7 mar. 2008

AYER VI A: INTERPOL

TEATRO CAUPOLICÁN, JUEVES 6, 21.15



Bueno. Debo partir por decir que me cae bien el teatro Caupolicán.
Es ruidoso, medio warrior, con un techo como si nos hubiese atacado una de las naves del "día de la independecia". Suena fuerte. Aparte, se entra como por un "teatro", con palcos y hueas.
Interpol además, adecuó el asunto a un look "Turn on the bright lights".
Si en los discos son oscuros, sin mucha parafernalia y minimalismo rockero, en el escenario son... igual.
Tocan igual, se paran con un buen set de temas (todos los hits + las baladas intensas que hacen las delicias de todo el equipo de Rolling Stone, Horizonte y demases medios que comulgan expresamente su devoción a la depresión Niuyorkina - me incluyo -), sin despreocupar demasiado su primera etapa, pero basándose más en lo nuevo y más cercano a lo "amable".
El grupo es GUENO. Medio fome, pero GUENO. El concierto estaba lleno, pese a la indiscriminada oferta de conciertos de este principio de año (De Sin Banderas a Iron Maiden, pasando por Interpol, Bob Dylan, Morricone y fiestas electrónicas design.
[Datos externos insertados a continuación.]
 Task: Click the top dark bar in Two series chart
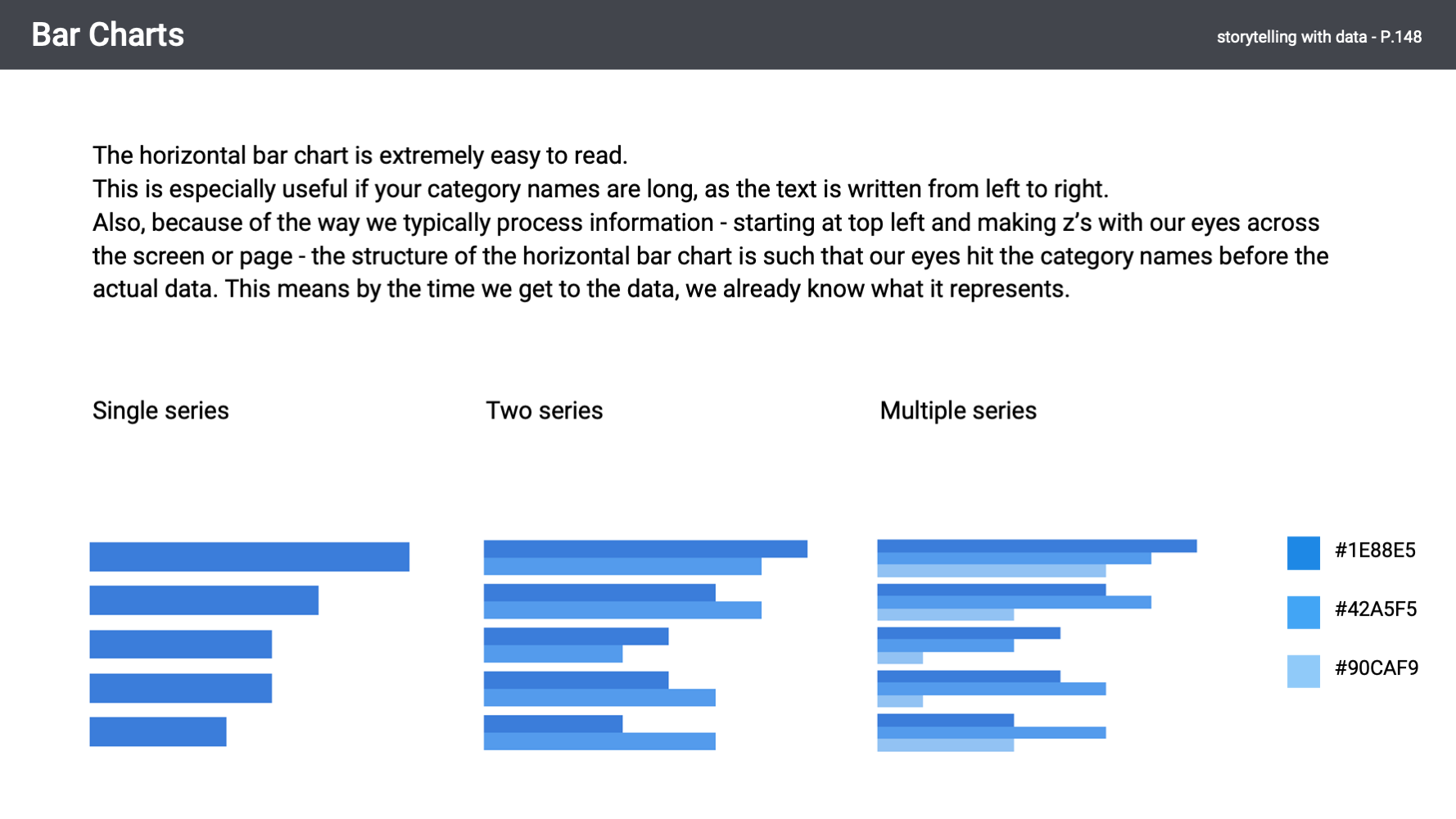click(x=645, y=549)
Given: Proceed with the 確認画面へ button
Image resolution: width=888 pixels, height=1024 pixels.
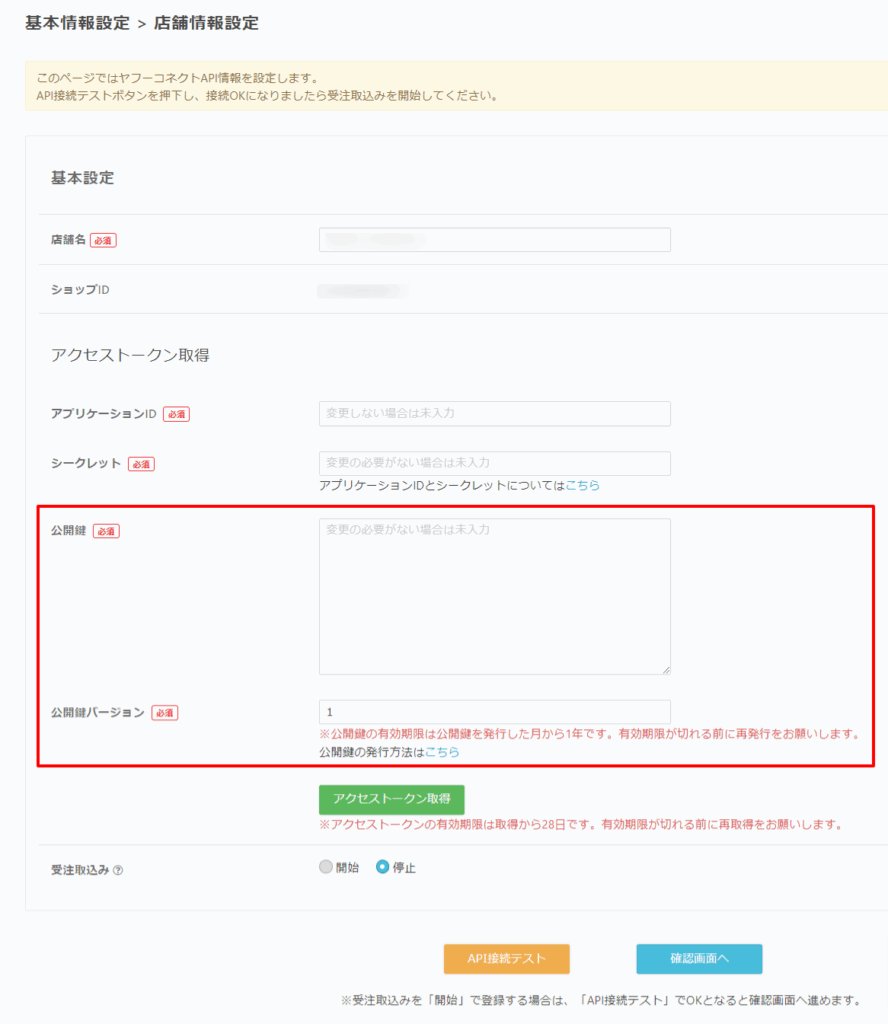Looking at the screenshot, I should [x=699, y=958].
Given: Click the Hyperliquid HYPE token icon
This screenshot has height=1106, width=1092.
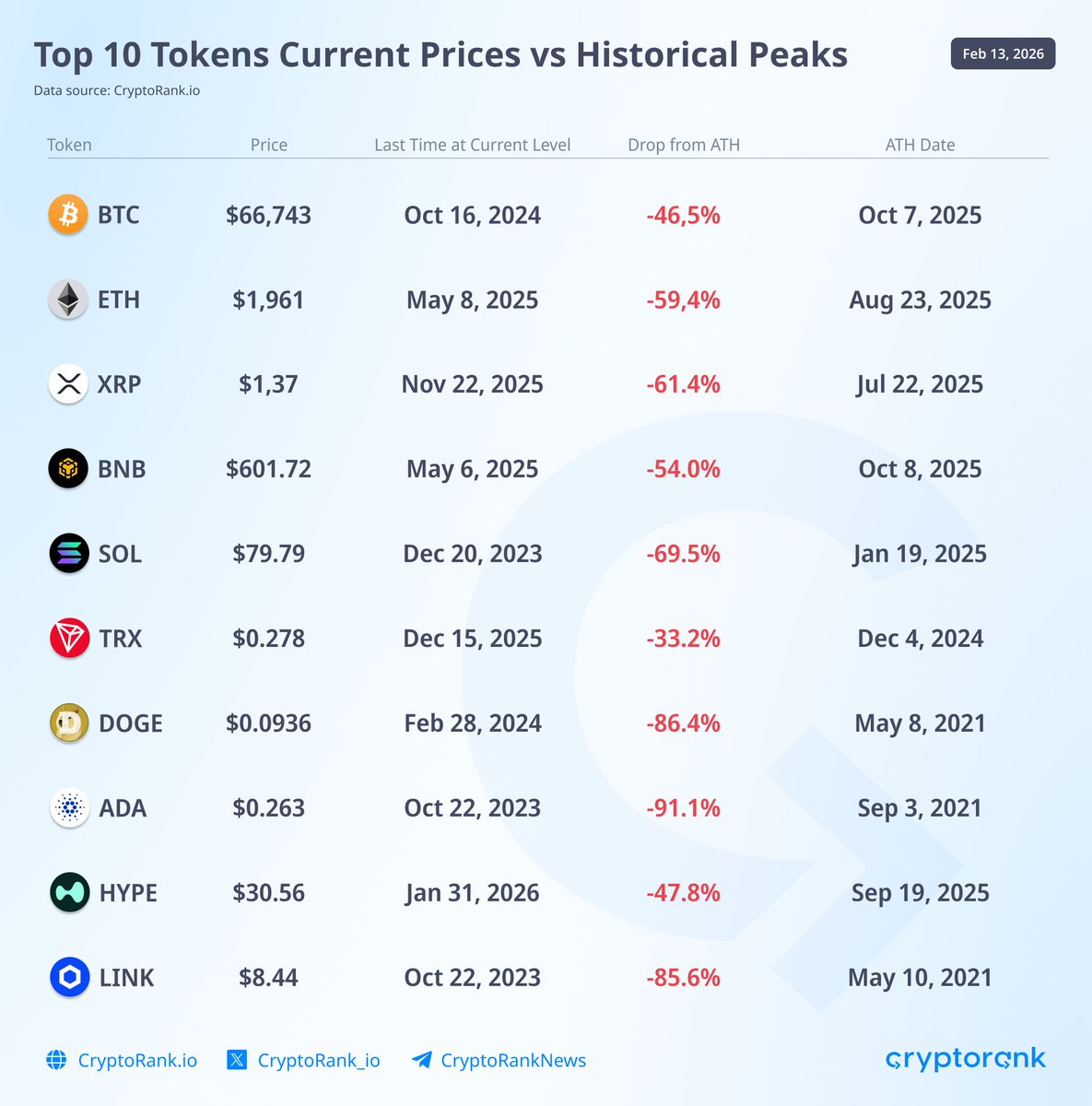Looking at the screenshot, I should [x=68, y=893].
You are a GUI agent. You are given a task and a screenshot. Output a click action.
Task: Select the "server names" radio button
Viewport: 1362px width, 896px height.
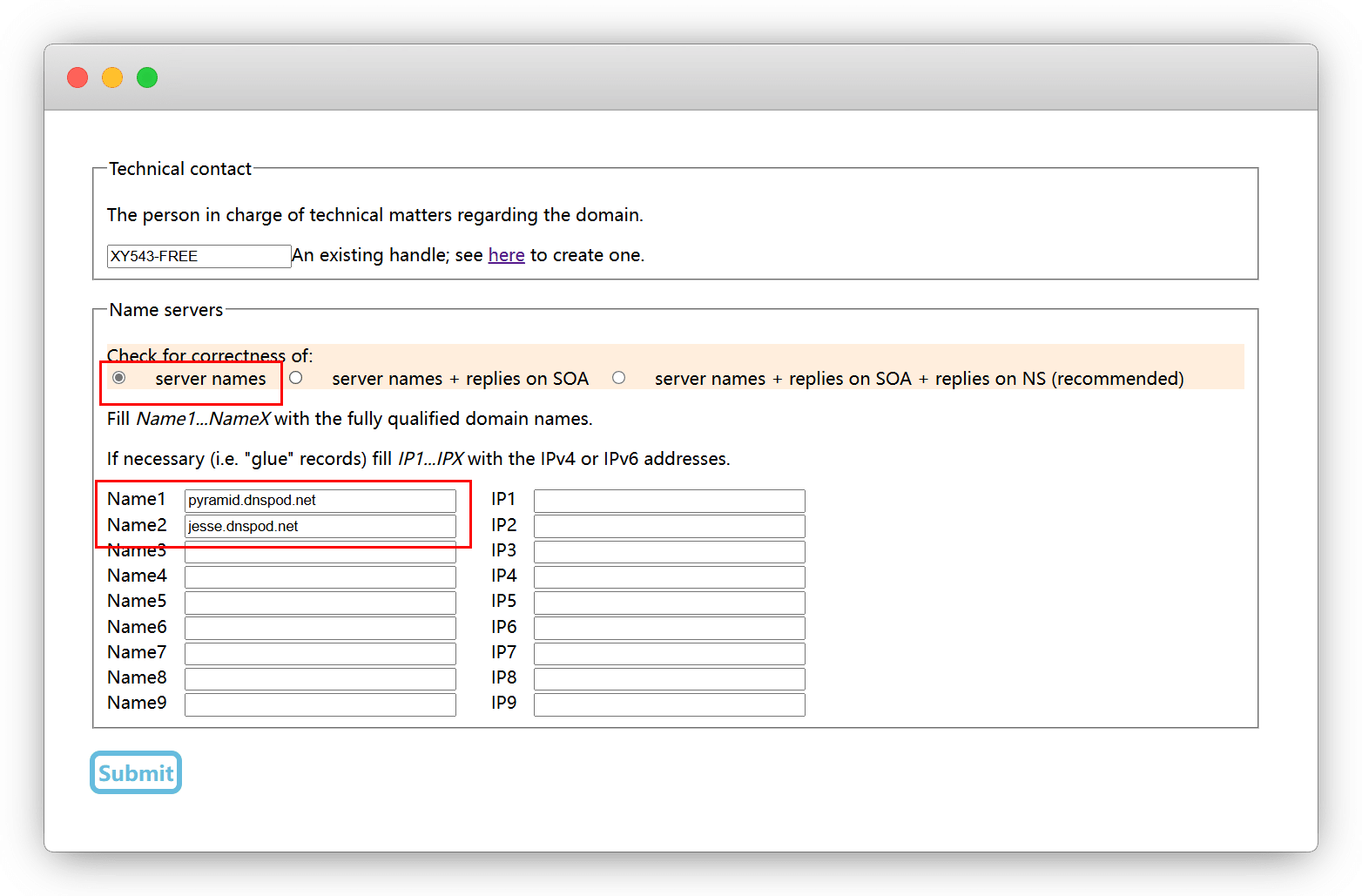pyautogui.click(x=119, y=378)
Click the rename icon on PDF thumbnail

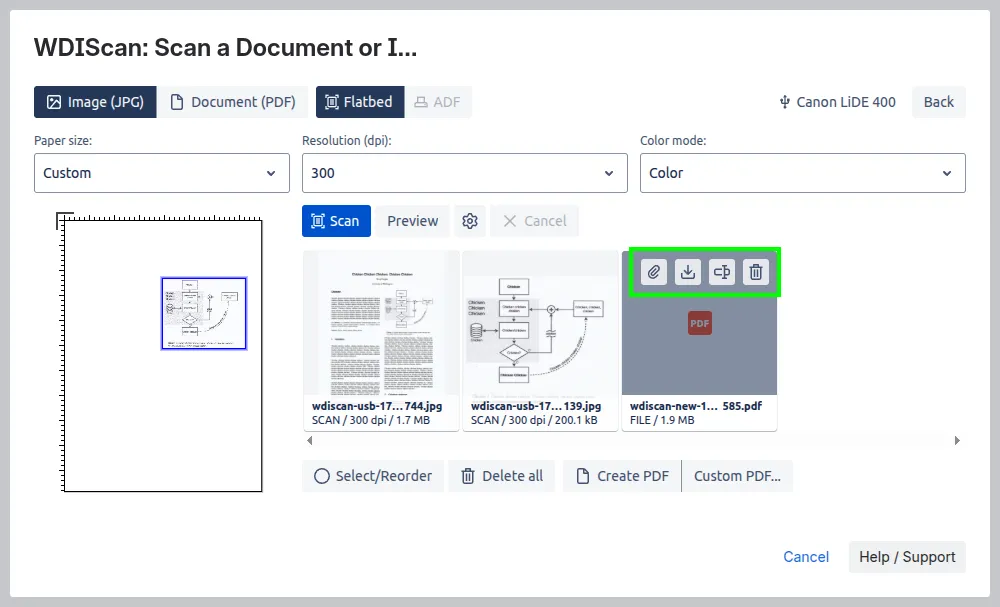[x=722, y=271]
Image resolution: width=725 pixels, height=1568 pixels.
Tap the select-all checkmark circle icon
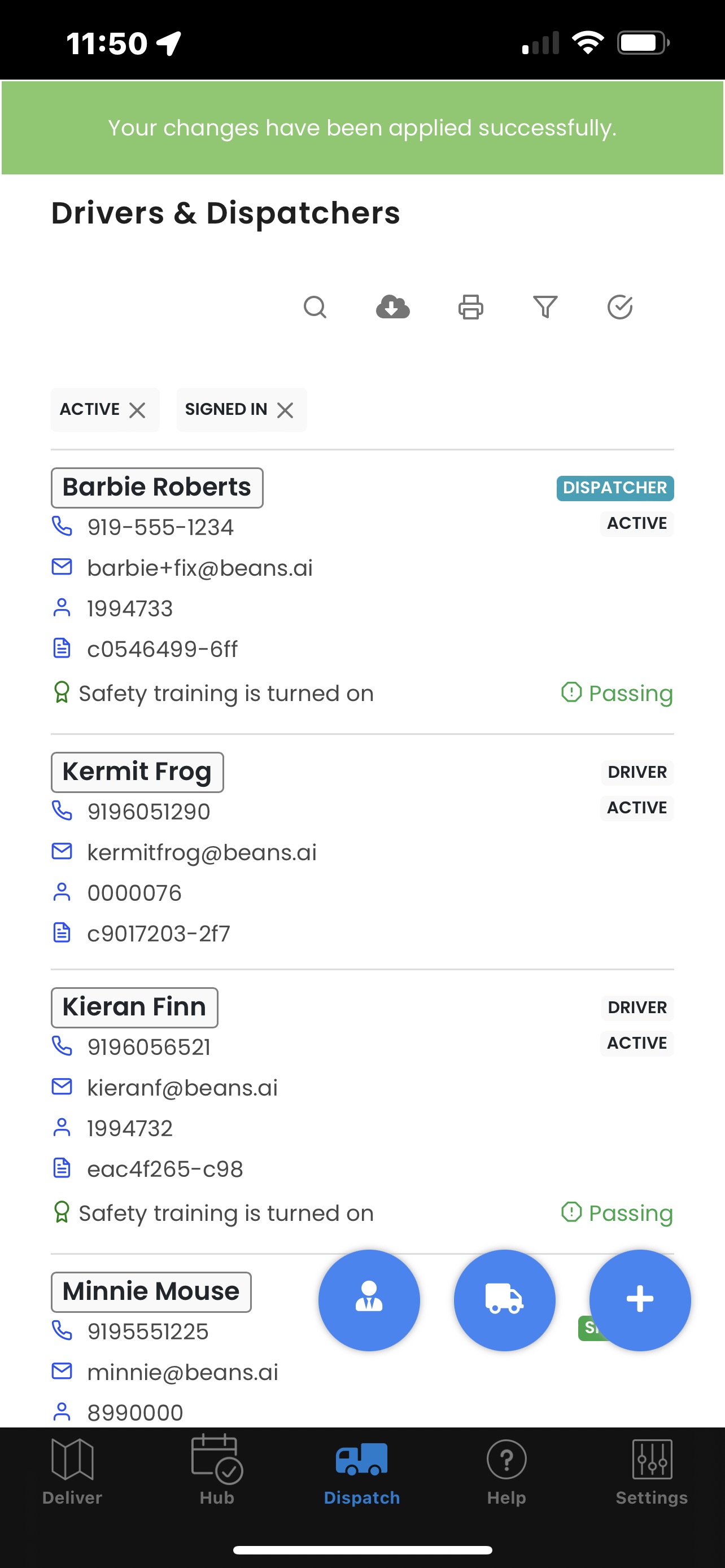pos(619,307)
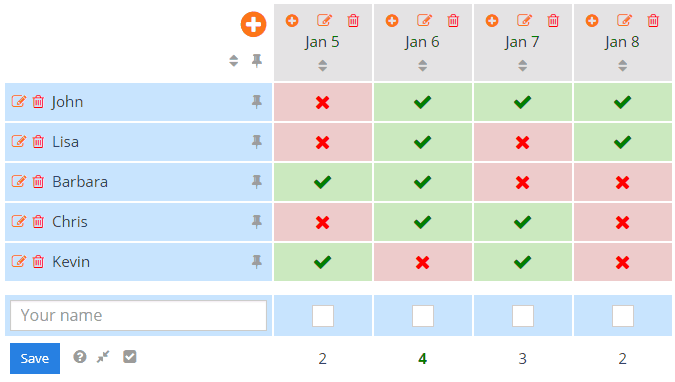Delete the John row
The width and height of the screenshot is (675, 382).
pos(38,102)
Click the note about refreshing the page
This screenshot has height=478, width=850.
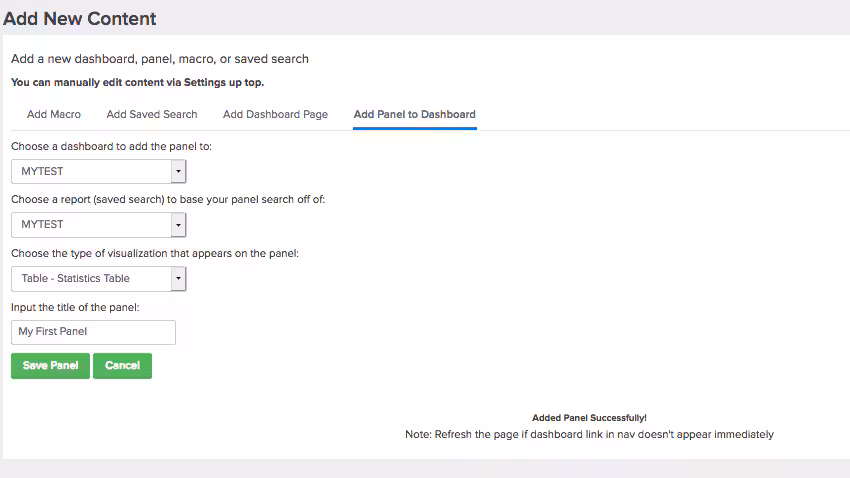[x=589, y=435]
En Julio nos aburriremos otra vez).
El batero toca un kilo. La música sonaba idéntica. Había unas luces ultravioleta demasiado taquilla que hacia que la baqueta se viera muchas veces y una chica con un cartel que decía "interpol" en las galerías como en nuestro simpático festival de la ciudad jardín flourecía desde las gradas.
¿Que no me gustó nada?
La bandera de chile puesta encima, incluída en la cabeza. A lo Incubus. A lo Ricky. A lo Chris Cornell. Un clásico patrio que siempre vende.
¿Que me encantó?
Que sigan viniendo bandas ultra vigentes. Nada de refritos.